Ибо аллегория и селедка на тарелке хорошо вписываются во всеобщее стремление к сдержанности, а также побуждают к молчанию, которого требует эта страна, озабоченная тем, чтобы искусство более не тревожило ее. Портреты стрелковых рот – это ярмарка тщеславия. Тщеславие – грех, но в компании оно не так заметно. Что до галантных сцен, то любовь в них выглядит игрой, где даже страсть удерживается на поводке правилами приличия.

Когда тебе двадцать, хочется срывать все эти маски, все эти маскарадные костюмы, пока они окончательно не подменили собой истину и не скрыли настоящую жизнь. Раскройте глаза. Покажите любовь в постели. Покажите, что офицеры не всегда стоят в ряд. И пишите Бога. Время «Беелденсторм» прошло. Иконоборцы разошлись по домам. А это из-за них художники изображают лишь членов магистрата в черном и аркебузиров в шляпах с пером. Мы уклонились от взгляда, испытующего душу. Для нас лучше взгляд, оценивающий состояние. Раскройте глаза. Иначе во что превратится живопись в Голландии? Не более чем в теплое искусство для теплых.

Рембрандт один на один со своей яростью. Он хотел бы заразить ею Яна Ливенса. Вместе они пустятся в головокружительное приключение, которое, по всей видимости, затеял Рембрандт, поскольку впоследствии только он и останется верен тому, что они замыслят вместе, тогда как Ливенс отступится.

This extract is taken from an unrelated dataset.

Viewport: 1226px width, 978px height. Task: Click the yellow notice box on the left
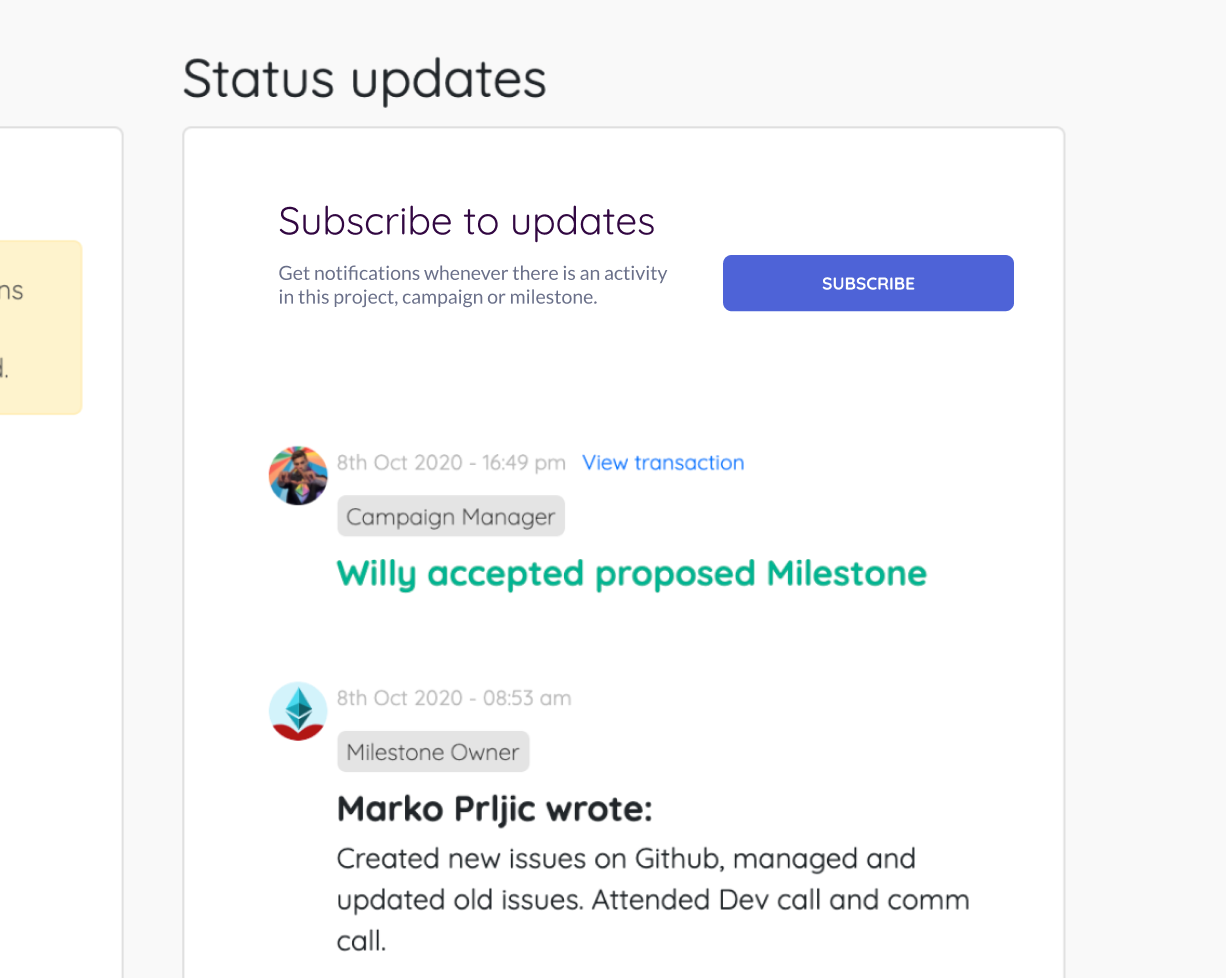(x=41, y=327)

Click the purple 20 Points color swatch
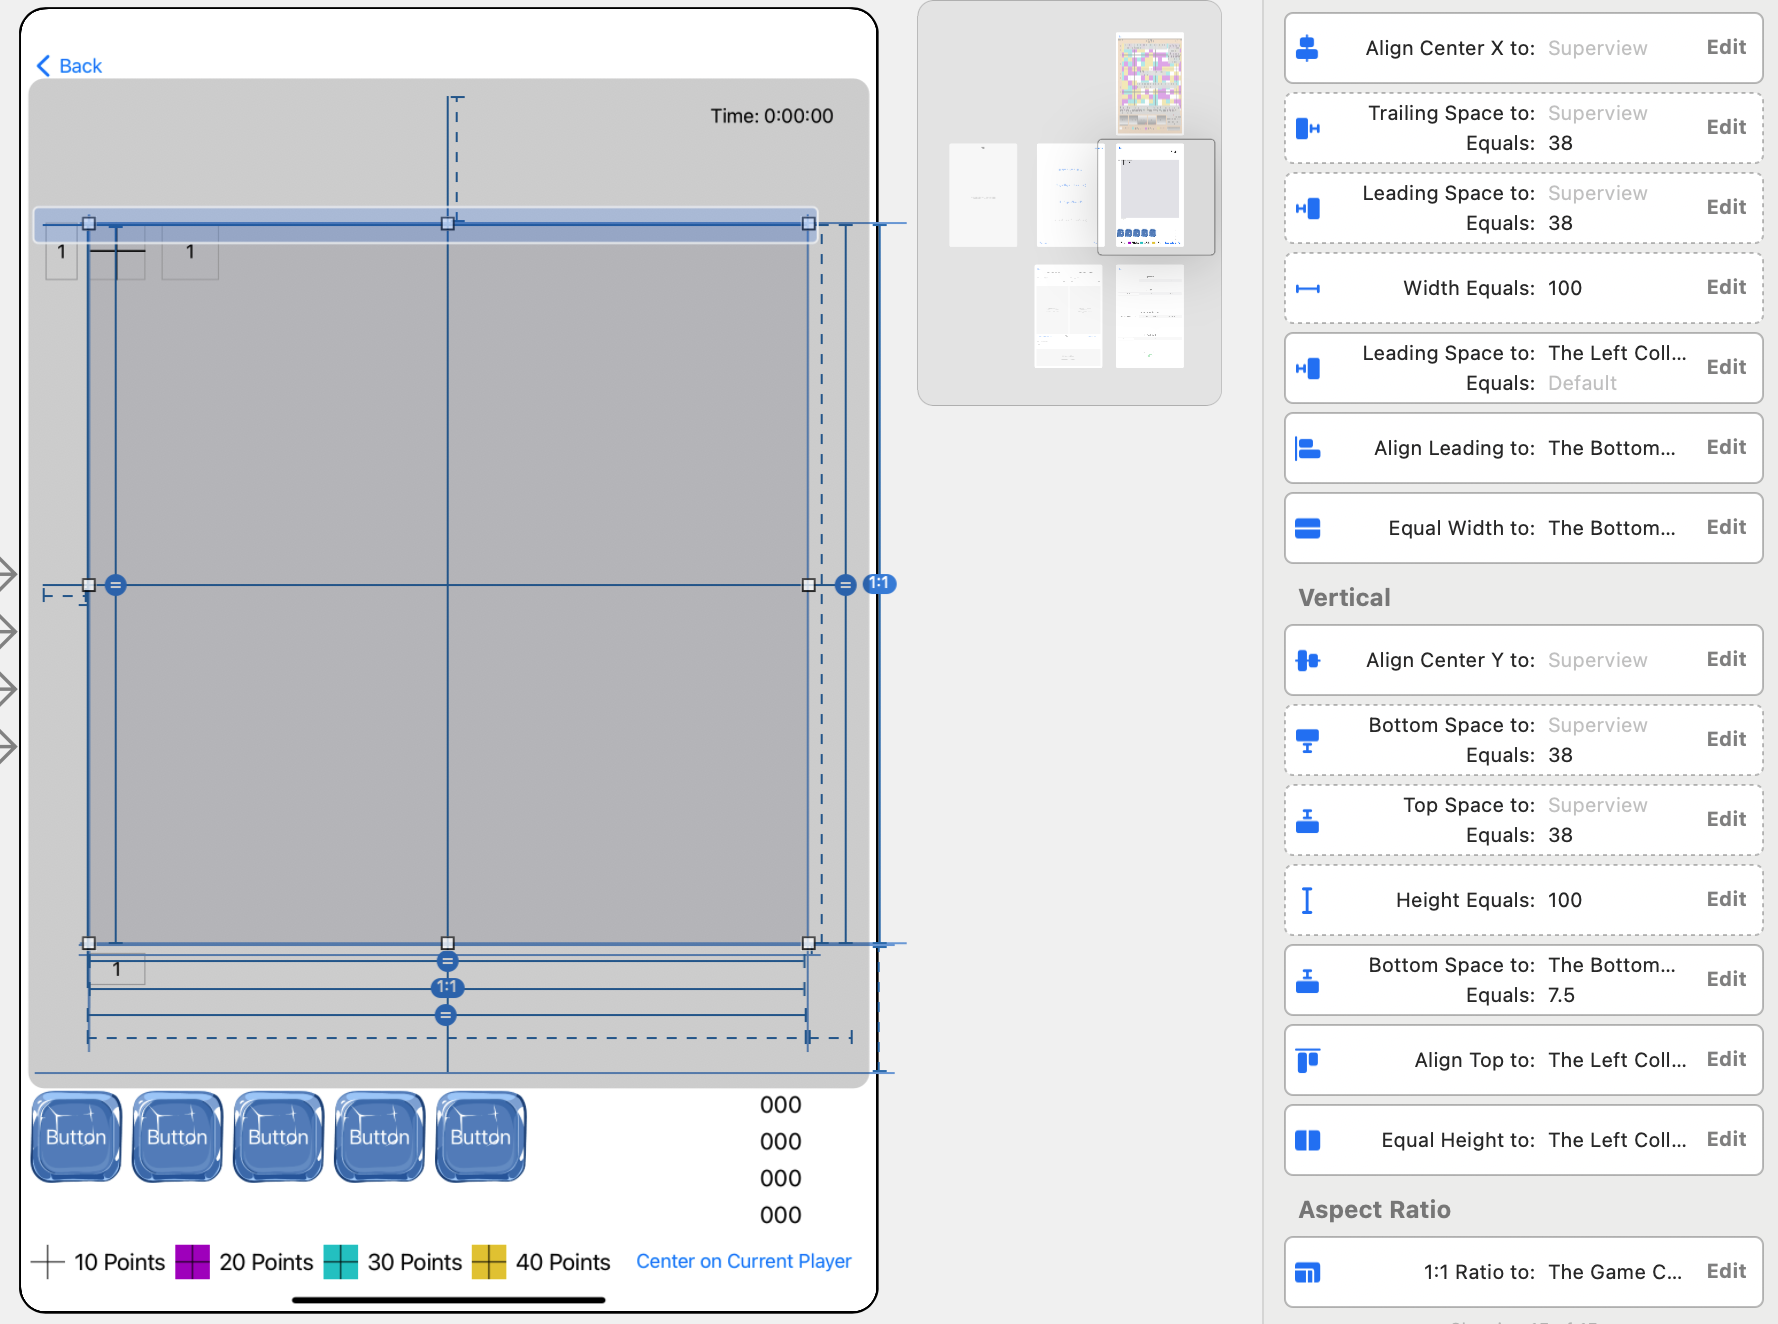(192, 1262)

Все началось с картины, всего в 25 сантиметров длиной, небольшого деревянного панно – «Бегство в Египет», которое Рембрандт подписал своими инициалами и датировал 1627 годом. В тот же год Ян Ливенс написал натюрморт, зрительное воплощение «суеты сует»: скрипка, книги, песочные часы, череп, погасшая свеча – все это было уже много раз.

Таким образом, в 1627 году Рембрандт шел вперед, а Ливенс колебался. Вспомнил ли Рембрандт снова описание картины Эльсхеймера? Двадцать лет спустя сближение с тенью художника станет более очевидным, но уже и сейчас заметна перекличка с работами римского немца. На этот раз – с его ноктюрнами, ночными песнями, с той только разницей, что у Эльсхеймера маленькая группка: Богородица и Младенец на ослике, – едва освещенная фонарем Иосифа, излучает счастье, тогда как у Рембрандта Святое Семейство идет в кромешной темноте, выхваченное ярким боковым светом, слева ему грозит колышущийся чертополох, похожий на дракона и отбрасывающий справа на землю огромную движущуюся тень, неотступно следующую за ним.

Вне всякого сомнения – картина, многое определяющая в его творчестве, ибо на этом небольшом деревянном панно он впервые приглушил яркость своей палитры. Ни одного участка гладкого чистого цвета: только черно-белая гамма, оттенки серого, то теплее, то холоднее, но цвет как таковой исчез, и кисть служит уже не ему, а колебаниям, движениям на поверхности. Он осмелился отринуть красивые красные тона, темную синеву, напевные коричневые оттенки, чтобы явить в мертвенном лунном свете движение жизни, в данном случае шествие Четы, Младенца и осла. Вышло еще нетвердо и шероховато, но в движении кисти – живость, исполненная ликования. Отныне покончено с разделением цвета и рисунка. Все это живопись. Все исходит из единого протяжения – луча света, создающего объем в темноте. Обретение этого единства – важный этап.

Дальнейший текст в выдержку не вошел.